* **Document excerpt**
########################################
= Rony Oren =

Israeli animator, claymator and academic (born 1953)

Rony Oren (רוני אורן; born on February 25, 1953) is an Israeli animator, claymator and academic. In the commercial world he is best known for more than 500 animated short films in clay and over 30 children books which he writes and illustrates.

==Career==
Oren was born in Haifa, Israel on February 25, 1953. He planned to be a biologist, and got into animation as a part-time job when he began making animated films for Channel 1 in the early 1970s. When he tried making an animated film with clay, he knew that he had found his material. From his independent studio Frame by Frame, established in 1978, he directed and animated over 500 short films and television series. Based on plasticine figures, a number of his films have received international awards. Oren won the Nachum Gutman prize for illustration. Oren's short films were submitted by the Israeli Broadcasting Authority and selected for screening in the Radio and Television Museum in New York and Los Angeles.

Among the series that Oren produced were The Egg (25x25sec), Foxy Fables (13x7), Tales of a Wise King (26x6), and Grabbit the Rabbit (13x8). These series were broadcast in over 80 countries and on numerous networks including BBC, Channel 4, Disney Channel, CBS, ABC, ZDF, Channel 1, ieTV, and more. He also produced over 85 short films for Rechov Sumsum and Shalom Sesame (the Israeli versions of Sesame Street). Amongst the many television advertisements that Oren produced were one for Tene Noga in 1995, featuring talking cows, and another for Bezeq in 2001, featuring the well-known talking parrot. In 2009, he directed a team of three animators for the Clay Play series (13x4).
########################################
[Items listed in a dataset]
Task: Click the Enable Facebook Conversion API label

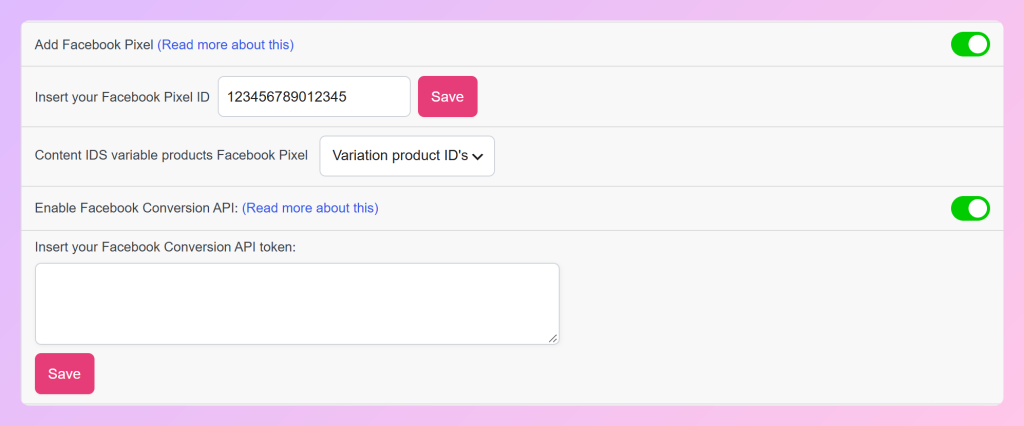Action: click(x=136, y=208)
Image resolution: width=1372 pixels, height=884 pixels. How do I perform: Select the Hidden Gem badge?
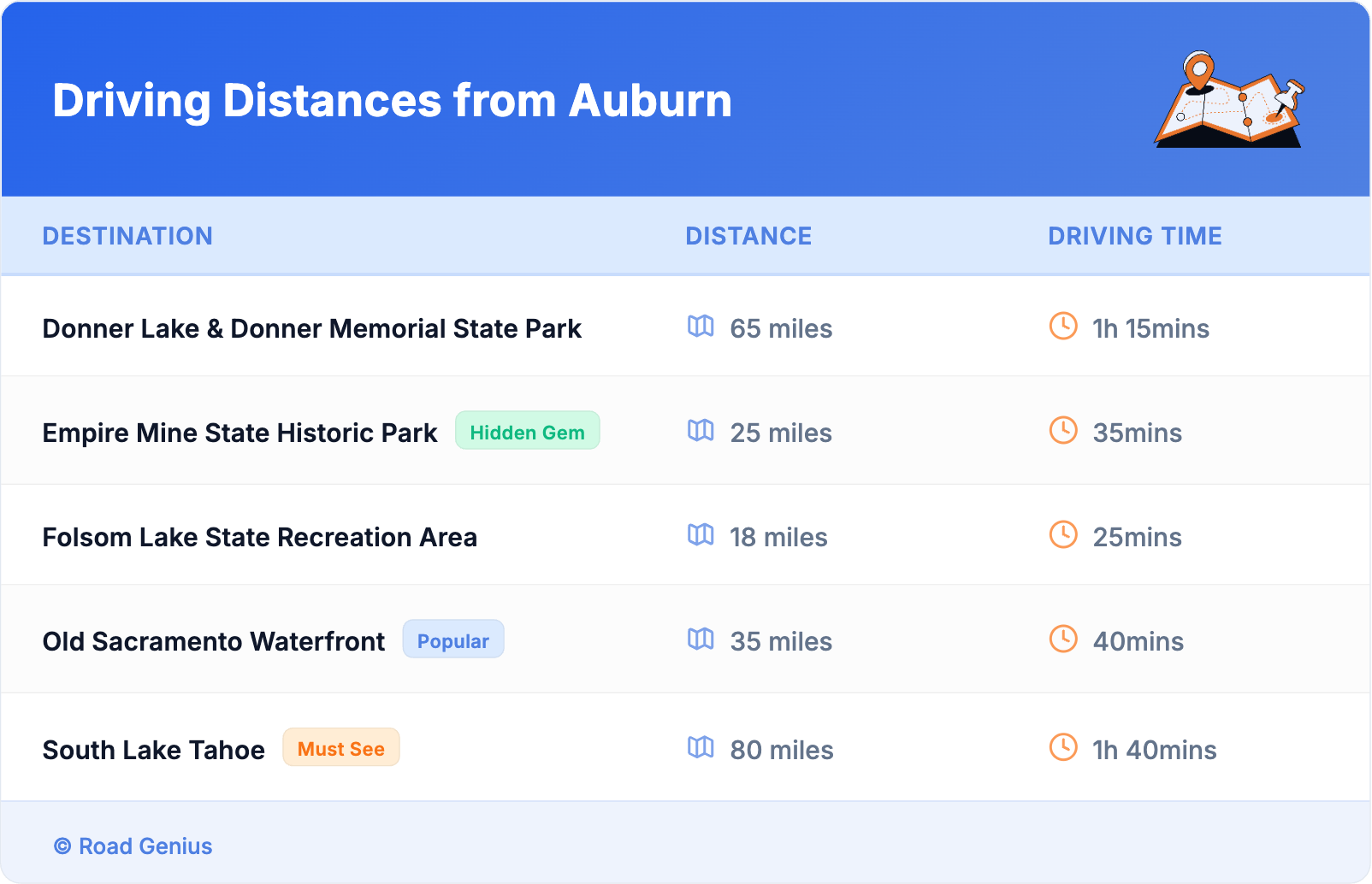click(x=527, y=432)
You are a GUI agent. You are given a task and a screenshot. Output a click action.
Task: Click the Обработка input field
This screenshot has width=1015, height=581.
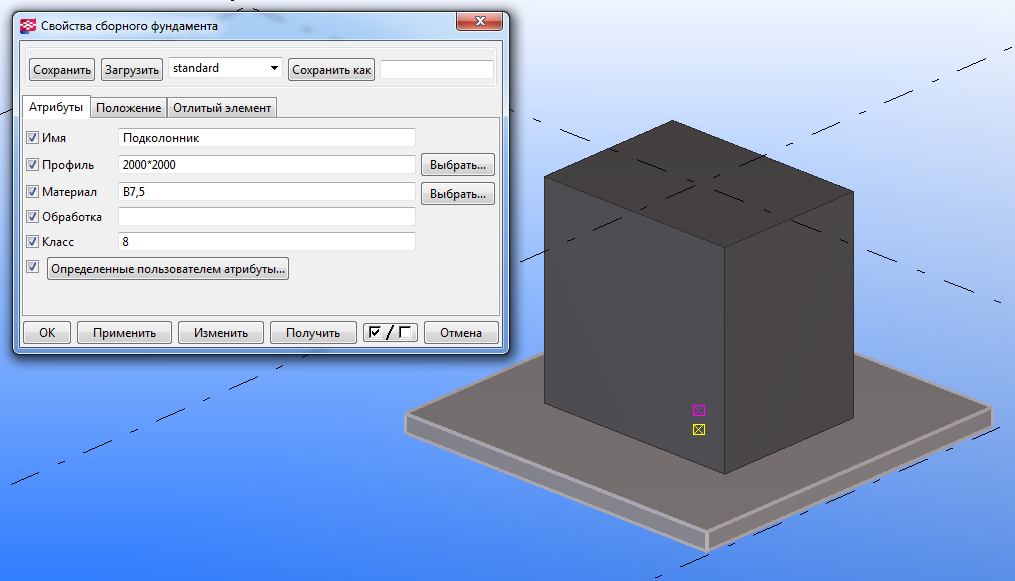coord(267,217)
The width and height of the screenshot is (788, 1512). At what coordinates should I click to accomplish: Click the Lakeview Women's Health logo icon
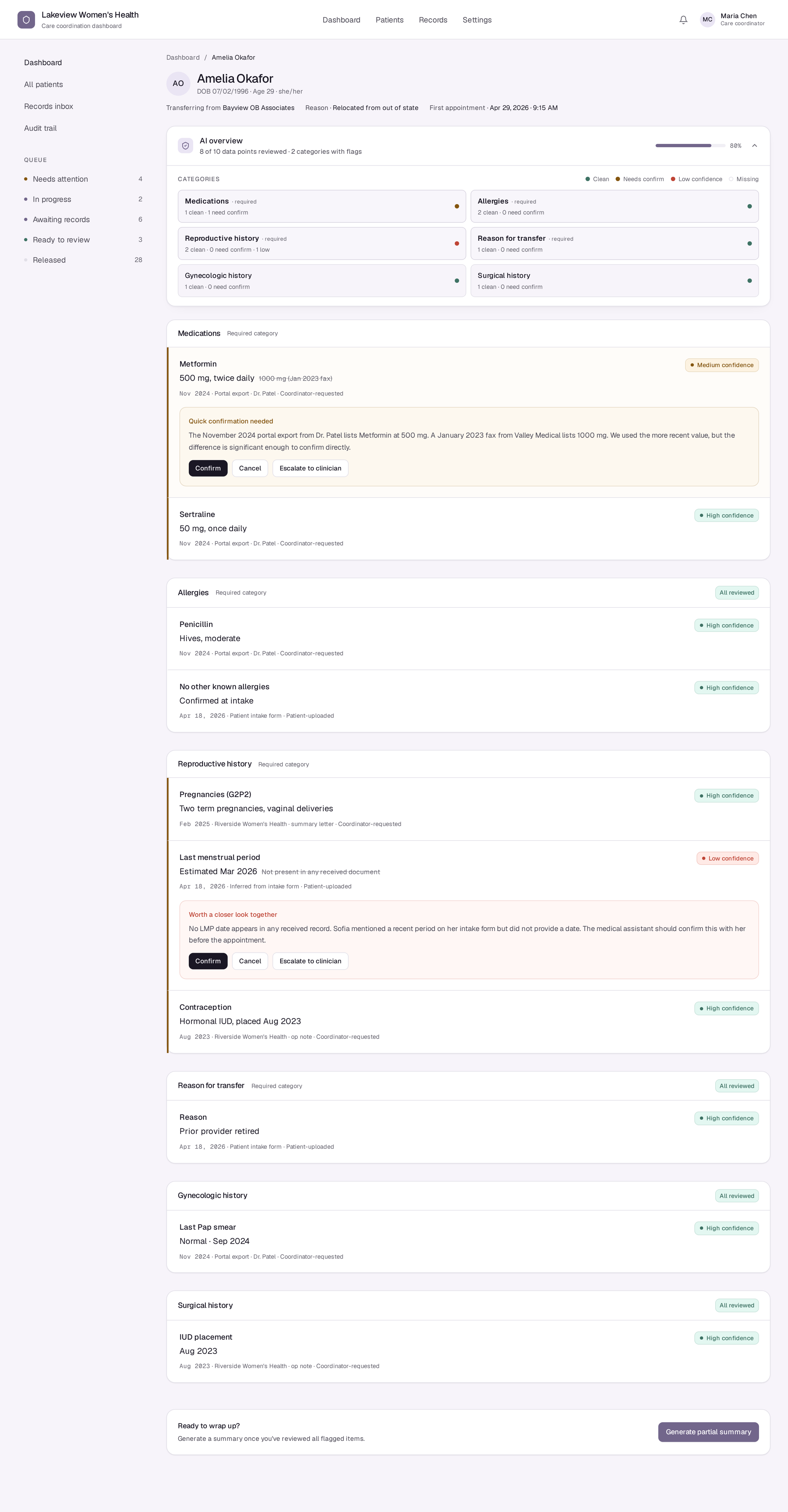(26, 20)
########################################
* **Problems and tasks**
a) List the series named in the sentence of the text about Rony Oren that begins "Among the series that Oren produced were", each with the format shown beside it.
b) Please summarize the text about Rony Oren in two sentences.
The records are separate material and not part of the text about Rony Oren.

* **Results for each task**
a)
The Egg (25x25sec)
Foxy Fables (13x7)
Tales of a Wise King (26x6)
Grabbit the Rabbit (13x8)

b) Rony Oren, born in Haifa on February 25, 1953, is an Israeli animator, claymator and academic who planned to be a biologist but went into animation. Through his studio Frame by Frame, established in 1978, he directed and animated over 500 short films and television series, including series broadcast in over 80 countries, more than 85 short films for Rechov Sumsum and Shalom Sesame, and television advertisements.